_Exercise objective:_ Reproduce the part of the forum post that opens with the words containing "Regardless this behavior" and closes with "of doing that.", substituting "resources" for "memory".

_Passage:_
No, actually I don't think it is. The only effect caused by removing and
not readding a session from the SmbTransport.sessions list is that it will
not be automatically logged off when the transport disconnects. So the
server will not get polite tree disconnect and logoff messages. That's
not a big deal. The sessions should still work even though they're not
in the list.

Regardless this behavior will no longer occur in 1.2.6 so it's not
an issue.

> > For now I have simply stoped removing the sessions from the sessions
> > list. That should keep things normalized, but the downside to this is that
> > the sessions will never be released which is a waste of memory. I think
> this makes ssnLimit even worse. You also could have used my patch.
> 
> > the correct solution here might be to dynamically aquire the session in
> > SmbTree.java like we do with the transport() in SmbSession but I'm not
> > certain of the implications of doing that.
> I think this will only help gradually. Anyway the number of trees per session 
> is quite limited.

Now I get the feeling you're just grasping at random crap. This statement
is pretty vague, don't you think? If you want me to help you make this
work with your application then you're going to have to provide some
concrete issues. I can't fix "this makes ssnLimit even worse". You have
to tell me HOW and provide data.

As for your patches, they were not correct. You basically moved
code around until you stopped seeing whatever it was that bothered
you. But the biggest problem with them was that they had extra stuff
that wasn't relivant to the "livelock" issue. But again, if you make
minimal modifications to 1.2.6 that eliminates or elieviates the issue
(and possibly solves the rmap->transport/transport->rmap deadlock)
then I will *consider* your patch.

As of right now I will assume that all of your issues are basically
"resolved". My solution for the rmap->transport/trasnport->rmap deadlock
was the "test" branch but you didn't seem like you wanted to pursue that
so for now that issue is on the shelf. As for any of your other issues
you MUST provide concrete data with explicit descriptions of individual
deadlocks, invalid exceptions, or incorrect logic AND provide appropriate
thread dumps and or stack traces. I'm not going to follow through on
vague discriptions.

Mike

[Stored entries]
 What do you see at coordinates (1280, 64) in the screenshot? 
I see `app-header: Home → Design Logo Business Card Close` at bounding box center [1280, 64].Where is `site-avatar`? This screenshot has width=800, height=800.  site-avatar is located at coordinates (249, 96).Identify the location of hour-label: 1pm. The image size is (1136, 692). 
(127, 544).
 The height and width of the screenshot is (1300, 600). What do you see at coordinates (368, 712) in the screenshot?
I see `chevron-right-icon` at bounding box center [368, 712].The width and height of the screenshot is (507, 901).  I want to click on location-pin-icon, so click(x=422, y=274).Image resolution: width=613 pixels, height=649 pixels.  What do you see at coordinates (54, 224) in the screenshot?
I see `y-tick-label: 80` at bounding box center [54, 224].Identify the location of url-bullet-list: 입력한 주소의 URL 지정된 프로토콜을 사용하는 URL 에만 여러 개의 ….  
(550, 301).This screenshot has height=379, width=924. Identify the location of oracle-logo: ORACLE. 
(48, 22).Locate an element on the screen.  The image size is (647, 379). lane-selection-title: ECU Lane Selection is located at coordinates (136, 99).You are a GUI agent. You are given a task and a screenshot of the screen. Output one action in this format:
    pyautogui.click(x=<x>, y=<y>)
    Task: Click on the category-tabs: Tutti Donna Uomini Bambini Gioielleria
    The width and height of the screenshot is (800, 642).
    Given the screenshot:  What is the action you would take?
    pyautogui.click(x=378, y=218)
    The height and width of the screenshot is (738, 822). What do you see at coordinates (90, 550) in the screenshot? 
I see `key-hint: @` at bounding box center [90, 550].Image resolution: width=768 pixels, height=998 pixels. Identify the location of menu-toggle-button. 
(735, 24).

_Problem solution:_
Regardless this behavior will no longer occur in 1.2.6 so it's not
an issue.

> > For now I have simply stoped removing the sessions from the sessions
> > list. That should keep things normalized, but the downside to this is that
> > the sessions will never be released which is a waste of resources. I think
> this makes ssnLimit even worse. You also could have used my patch.
> 
> > the correct solution here might be to dynamically aquire the session in
> > SmbTree.java like we do with the transport() in SmbSession but I'm not
> > certain of the implications of doing that.